WATCH: Technion launches three satellites into space

In total, 37 SmallSats and CubeSats from 18 countries were launched on the Glavkosmos Soyuz rocket on Monday.

The Adelis-SAMSON nanosatellite. (photo credit: NITZAN ZOHAR/TECHNION SPOKESPERSON'S OFFICE)
The Adelis-SAMSON nanosatellite.
(photo credit: NITZAN ZOHAR/TECHNION SPOKESPERSON'S OFFICE)
Three Israeli satellites were launched simultaneously for the first time on Monday. The launch was originally planned for Saturday.
These autonomous satellites, developed as part of Technion-Israel Institute of Technology's Adelis-SAMSON project, were launched from Kazakhstan onboard a Glavkosmos Soyuz rocket, and will be used to calculate the location of planes, ships and people.
Each satellite, known as a CubeSat, weighs around eight kg. and comes equipped with sensors, control systems and navigation tools. But what is arguably most notable is the unique and innovative propulsion system, which will help keep the satellites moving, as well as three solar panels that will gather energy and, if necessary, control their flight without fuel, using only air drag in the atmosphere. 
 
This will allow the satellites to travel 550 km. above ground and transmit signals to Technion's Asher Space Research Institute's (ASRI) mission control center.
This is not the Israeli university's first foray into space. In 1998, Technion launched the Gurwin-TechSat II. Eleven years later, that satellite is still in orbit.
In total, 37 SmallSats and CubeSats from 18 countries were launched on the Glavkosmos Soyuz rocket on Monday.

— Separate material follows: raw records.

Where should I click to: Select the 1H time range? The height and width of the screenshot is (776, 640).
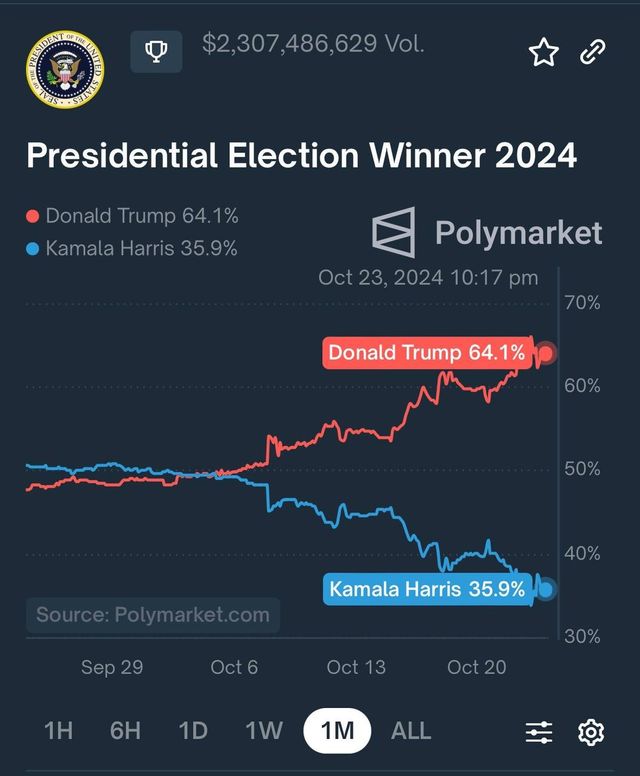(59, 731)
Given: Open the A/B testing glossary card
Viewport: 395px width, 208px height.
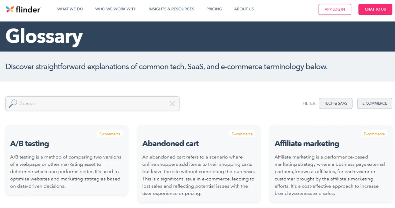Looking at the screenshot, I should (66, 160).
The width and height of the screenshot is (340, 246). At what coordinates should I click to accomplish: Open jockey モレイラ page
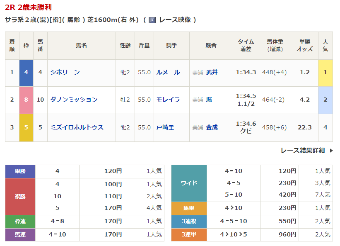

The Israeli satellites are equipped with computers created by Ramon.Space, a Yokne'am Illit-based developer of supercomputers designed for spaceships.
"For a computer to be fit for space travel, it needs to be very rugged, because outer space is a very bad environment for electronics," said Ran Ginosar, the company's co-founder and president. "It also needs to have very low power consumption, because there aren't many new power sources available in space. We design our computers to be able to last for 30 years without failing."
Ramon.Space is named after Israel's first astronaut Ilan Ramon, who died in 2003 when his space shuttle burnt up as it reentered Earth's atmosphere. The company's technology has been used by NASA, the European Space Agency and the Japan Aerospace Exploration Agency in missions to the moon, Mars, the sun, and an asteroid, with a deep space mission to Jupiter planned soon, Ginosar noted.
The company was founded for Israel's Defense Ministry in 2004, but became a private company two years ago, Ginosar said. 

Jerusalem Post Staff contributed to this report.